THE EXERCISE:
Reproduce word for word the part of the entries that opens with the line containing "Click the Device sidebar icon" and runs through the end of the entries, including both ends. Leave the pictures out of your answer.

LISTED RECORDS:
▬▬▬▬▬▬

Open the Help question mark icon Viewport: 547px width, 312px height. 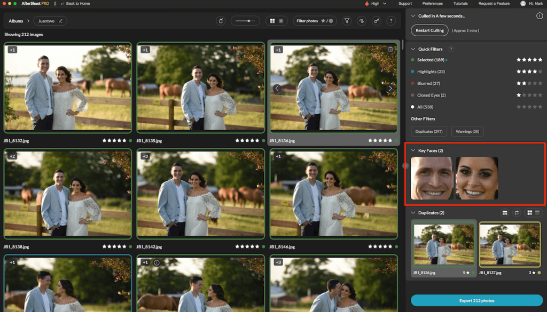pyautogui.click(x=390, y=21)
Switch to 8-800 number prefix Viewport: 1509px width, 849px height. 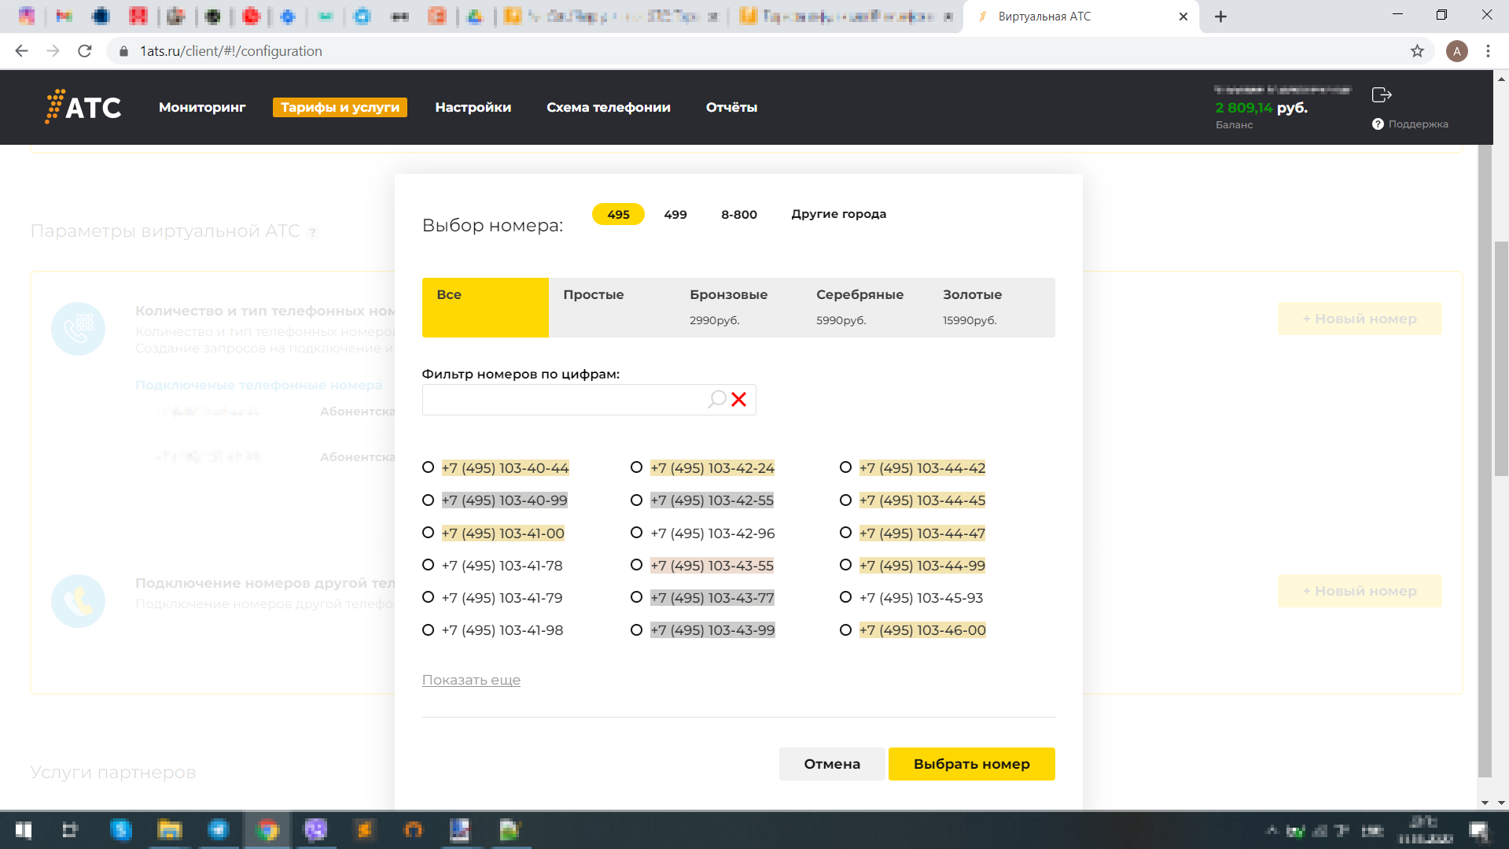tap(738, 214)
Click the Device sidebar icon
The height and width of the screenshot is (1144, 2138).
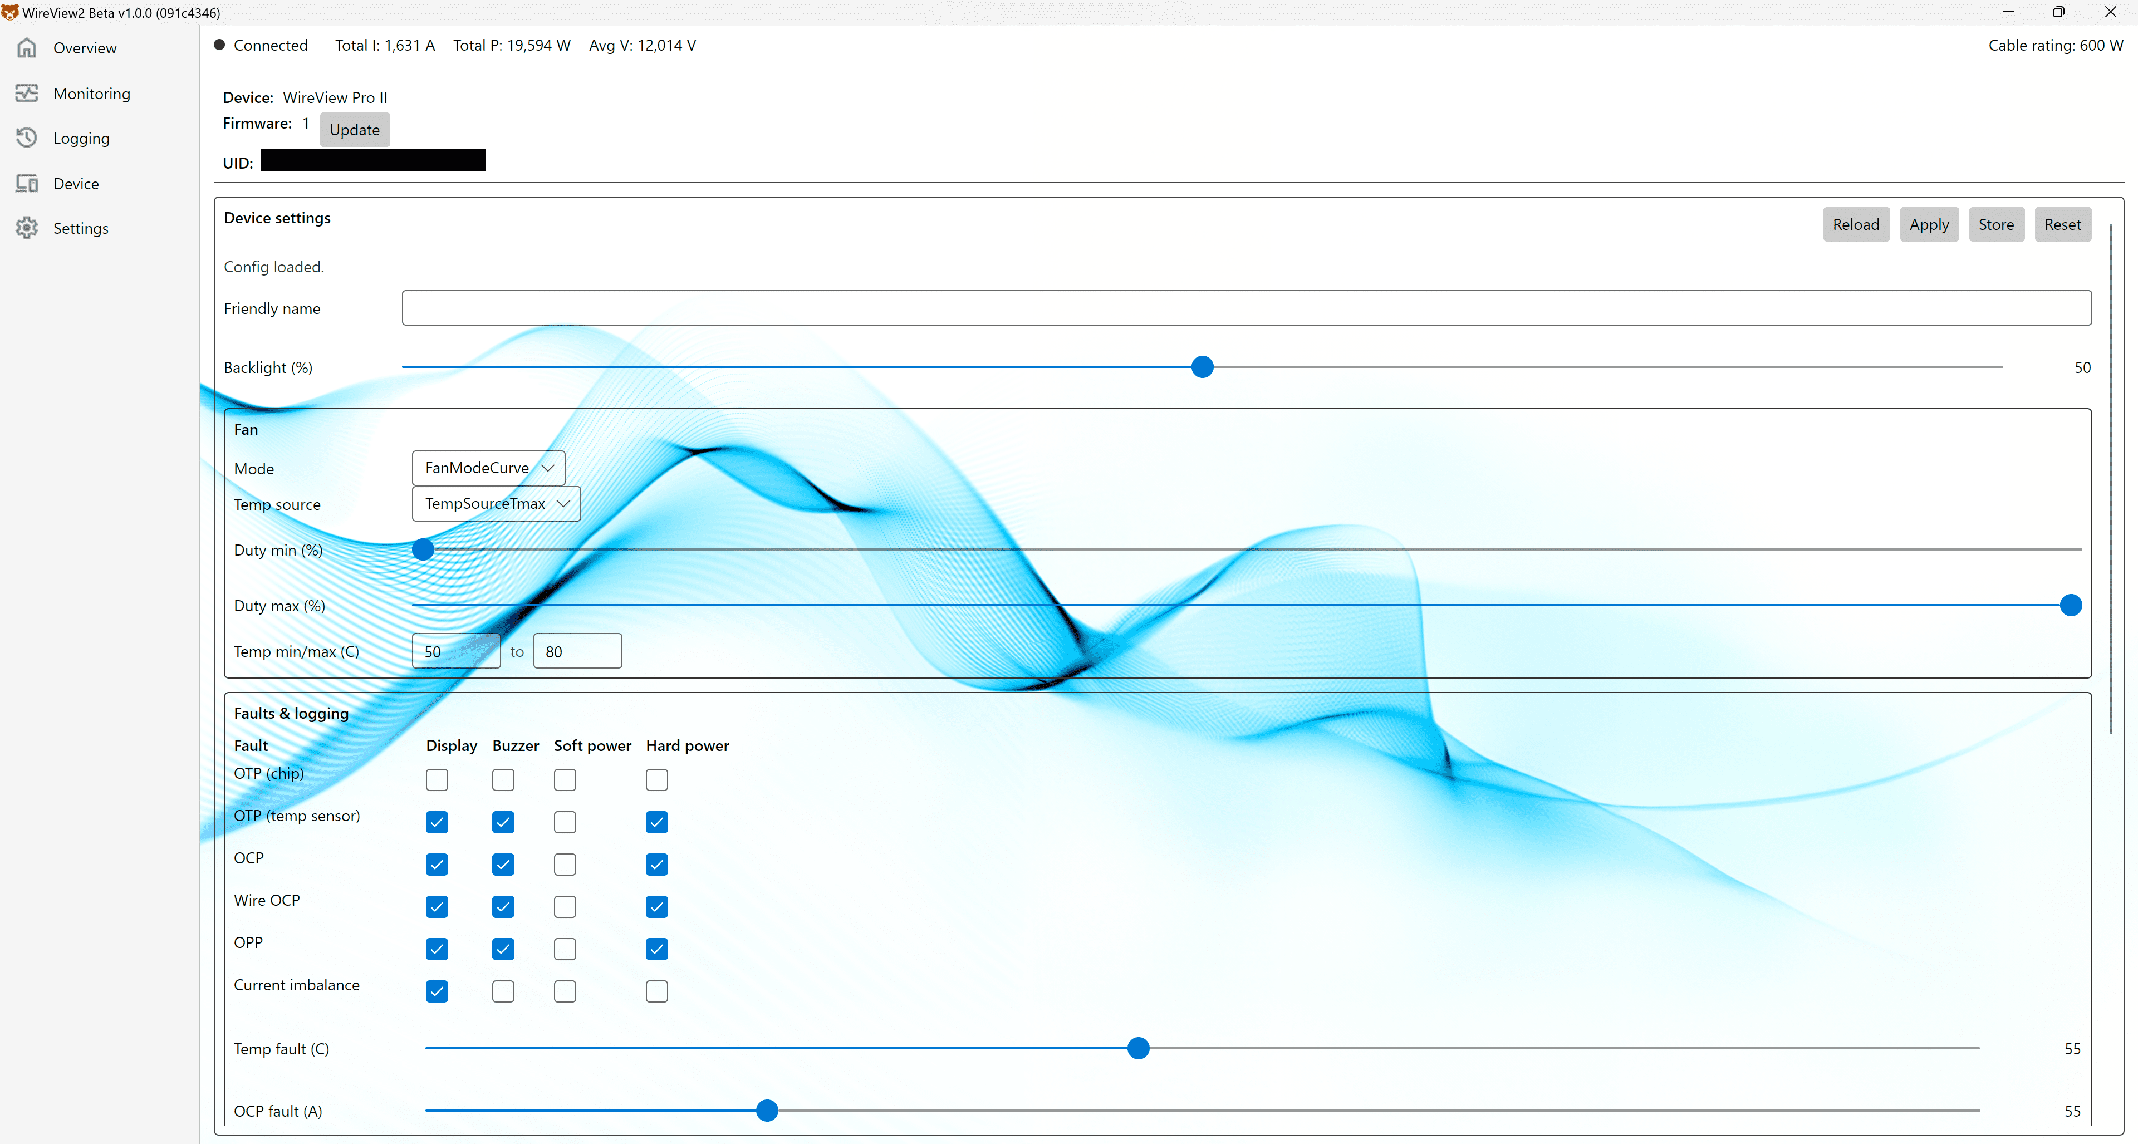pos(27,183)
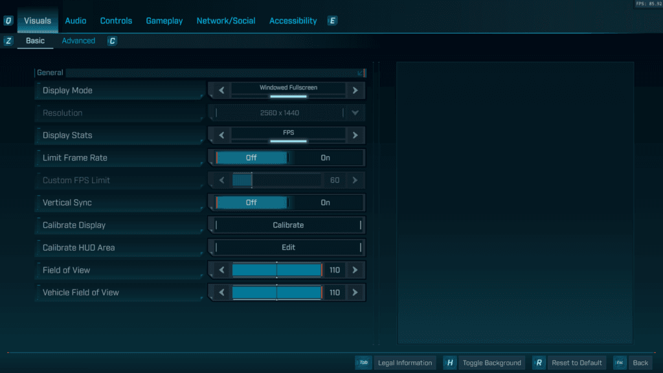Enable Vertical Sync
The image size is (663, 373).
pos(325,202)
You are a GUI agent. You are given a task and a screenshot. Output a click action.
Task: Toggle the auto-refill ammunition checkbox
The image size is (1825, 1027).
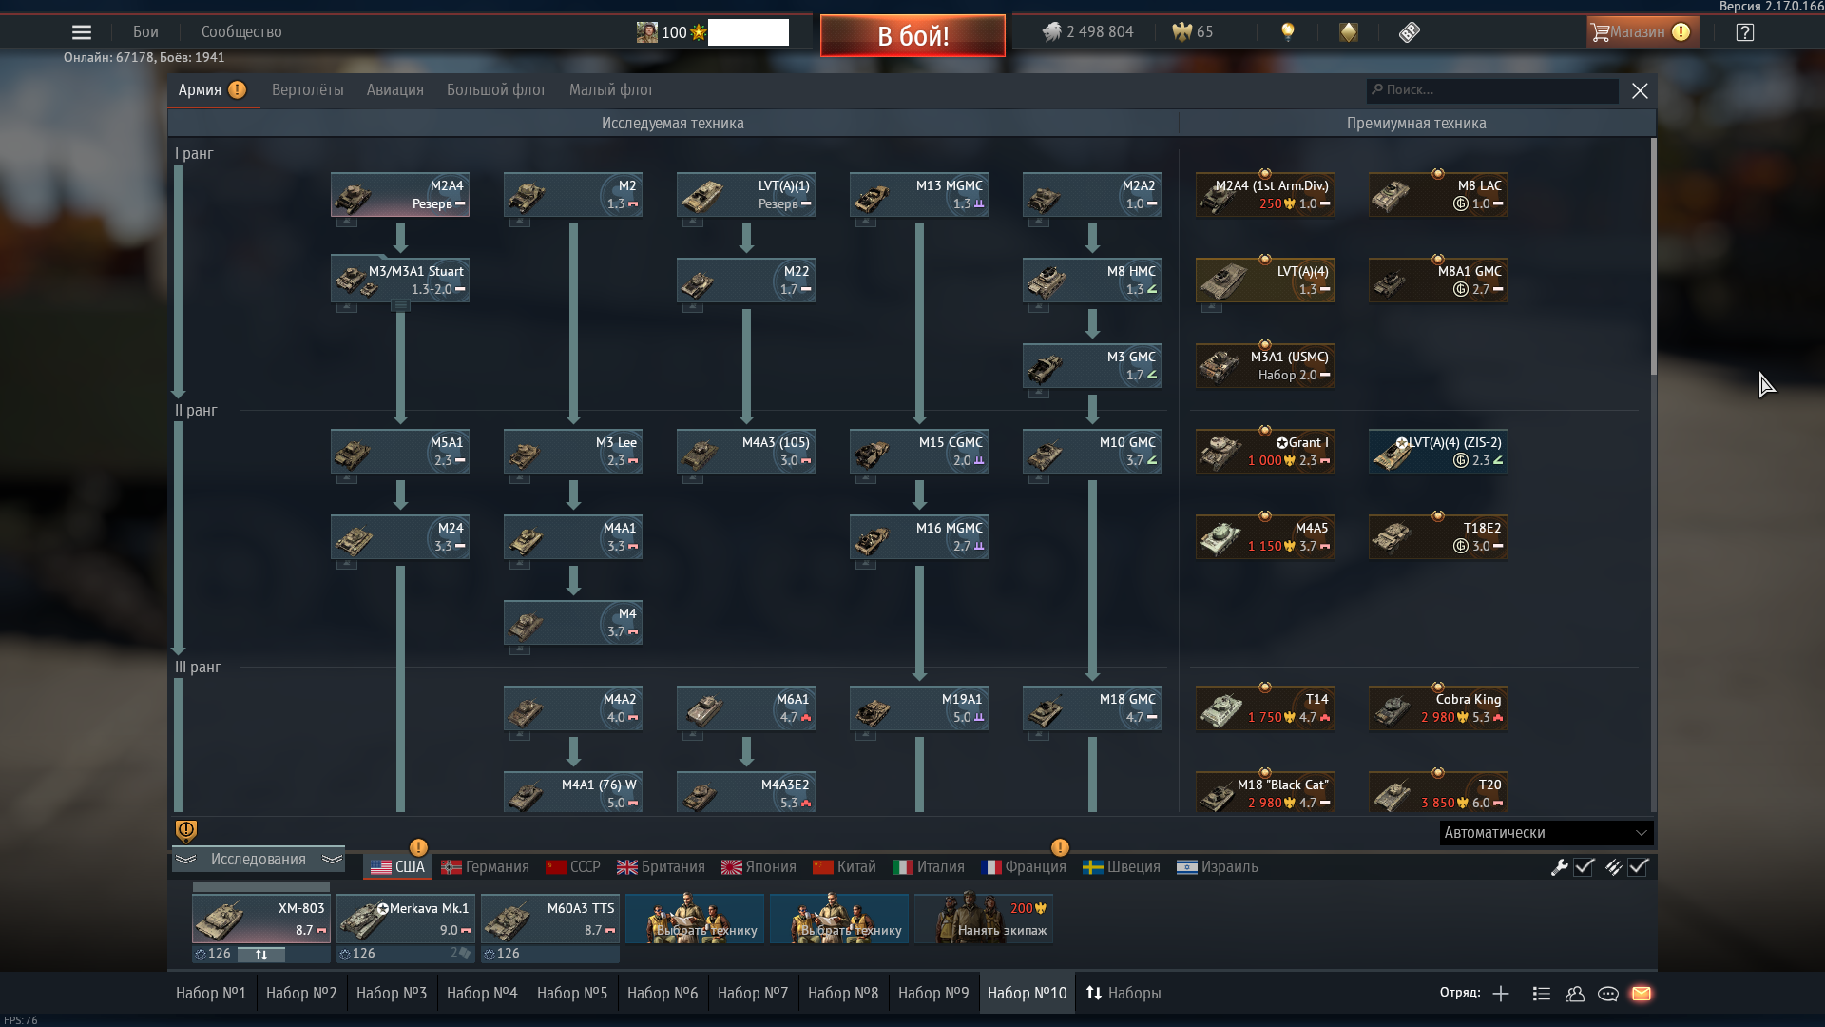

▬▬▬▬▬▬

WRITTEN RESPONSE:
Click the Device sidebar icon
The height and width of the screenshot is (1144, 2138).
pos(27,183)
Enable Vertical Sync
The image size is (663, 373).
pos(325,202)
You are a GUI agent. You are given a task and a screenshot. Output a click action.
Task: Toggle the auto-refill ammunition checkbox
The image size is (1825, 1027).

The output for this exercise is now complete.